Pendant ce temps, les membres de l’opposition se demandent pourquoi le président du Parlement et chef du mouvement Amal, Nabih Berry, n’a pas proposé l’une de ses "initiatives magiques" au lieu de soutenir le Hezbollah dans son appel au dialogue.

Selon des sources proches de l’opposition, M. Berry s’aligne sur la position du Hezbollah et croit fermement que le pays sera secoué par un événement majeur qui accélérera l’élection d’un président. 

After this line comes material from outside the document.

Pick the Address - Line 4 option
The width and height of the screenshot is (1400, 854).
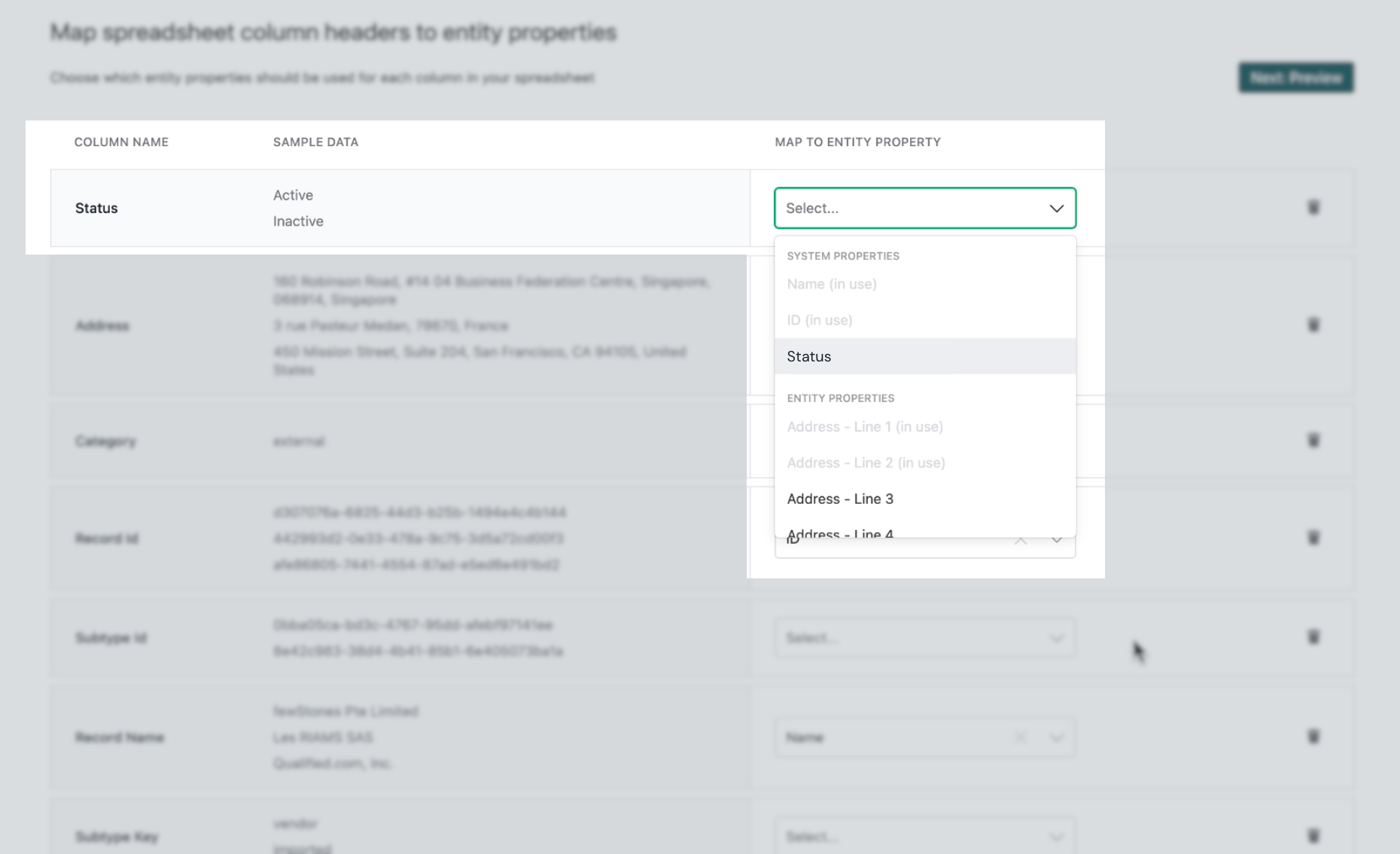[925, 530]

Le mois d’août s’annonce donc chargé sur tous les fronts – économique, financier, politique et sécuritaire – car le mandat du gouverneur de la Banque centrale, Riad Salamé, expire à la fin du mois de juillet, ajoute-t-on de même source, tout en soulignant qu’un état de chaos et de désordre est à craindre dans le pays si les efforts n’aboutissent pas à un transfert de pouvoir en douceur à la Banque centrale.

De son côté, l’opposition cherche à établir une nouvelle réalité politique basée sur le rejet du candidat du duopole chiite, de son programme et de l’appel au dialogue, quel que soit le prix à payer.

Selon des sources proches des Forces Libanaises, les partis chiites cherchent un soutien extérieur pour faire élire leur candidat, ce qui implique de lier la question à un règlement régional. Et de souligner l’importance de former un front libanais pour défier le candidat et les stratégies du Hezbollah.

De l’avis de ces sources, la reprise du dialogue entre le Courant Patriotique Libre (CPL) et le Hezbollah, à la demande de ce dernier, montre que le parti pro-iranien est acculé et embarrassé. Le Hezbollah veut affaiblir l’opposition en ramenant le CPL dans son giron et en gardant une couverture chrétienne pour sa prétendue "résistance". Cependant, le leader du CPL, Gebran Bassil, a posé des conditions plus strictes au Hezbollah, notamment le retrait du soutien à Frangié qui représente un danger réel pour l’avenir du CPL et de son dirigeant.

Dans ce contexte, force est de souligner que l’élection du président de la République est une échéance nationale qui ne devrait pas être liée à un agenda étranger ni être compromise par un bras de fer chiito-maronite, d’autant que le président est le président de tous les Libanais.